Lair is not upscaling or cheating to get to 1080p, we are natively running at the full 1920x1080 progressive resolution. Earlier this year we were quite skeptical if that would be possible, but the final kits really were a revelation in terms of power. Sony delivered what they promised and after a bit of tweaking we had the game up-and running. One thing that did help us was that our engine always was heavily reliant on data streaming, so the larger frame buffer memory never was an issue. By now half of our staff has 1080p monitors, and believe me, the 720 guys are jealous.
IGN: Quick Fanboy wars question -- Could Lair be done under its current spec on the Xbox 360? If so, why go with the PlayStation 3 "only" instead of going cross-platform?
Eggebrecht: Lair in its current form couldn't be done on 360. We are using large amounts of Cell's SPUs for all of our geometry, landscape, simulations, animations, even troop AI. When we create a game, we absolutely focus on the platform it is designed around. Would we do one for 360, it would be a different game and a different engine -- most crucially perhaps though: Lair is an entirely different game without the motion control and gesture recognition since it was designed around it.
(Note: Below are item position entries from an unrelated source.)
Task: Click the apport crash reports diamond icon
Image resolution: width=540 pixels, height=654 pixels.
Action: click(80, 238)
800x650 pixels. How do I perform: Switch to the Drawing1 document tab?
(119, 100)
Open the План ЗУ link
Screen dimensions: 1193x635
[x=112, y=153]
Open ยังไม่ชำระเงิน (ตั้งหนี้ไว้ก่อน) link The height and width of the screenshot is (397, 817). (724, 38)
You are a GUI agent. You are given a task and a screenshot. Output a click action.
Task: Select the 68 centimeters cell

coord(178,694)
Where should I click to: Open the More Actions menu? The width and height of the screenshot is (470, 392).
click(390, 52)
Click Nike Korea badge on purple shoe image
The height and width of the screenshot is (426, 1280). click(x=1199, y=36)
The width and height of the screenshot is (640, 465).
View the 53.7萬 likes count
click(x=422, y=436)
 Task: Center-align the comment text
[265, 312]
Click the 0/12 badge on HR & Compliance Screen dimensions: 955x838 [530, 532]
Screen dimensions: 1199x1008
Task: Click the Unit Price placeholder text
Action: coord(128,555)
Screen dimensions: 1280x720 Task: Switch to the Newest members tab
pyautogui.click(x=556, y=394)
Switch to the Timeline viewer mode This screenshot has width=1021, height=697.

IGN: What advantage does Blu-ray afford you now? Everyone talks about how great the extra storage space is but are you actually using it for Lair?
Eggebrecht: The single level at TGS alone takes up 4 Gigabytes of data. We are using every ounce of that due to streaming of our textures. Sure you could chop them all down to tiny sizes and we would fit, but then again, it would not be the same game. In addition to all the textures and geometry, we also do have video on the disc, and all of that is in native 1080p resolution. Thanks to Blu-Ray we don't need to worry about that and can still fit the whole game on a single disk.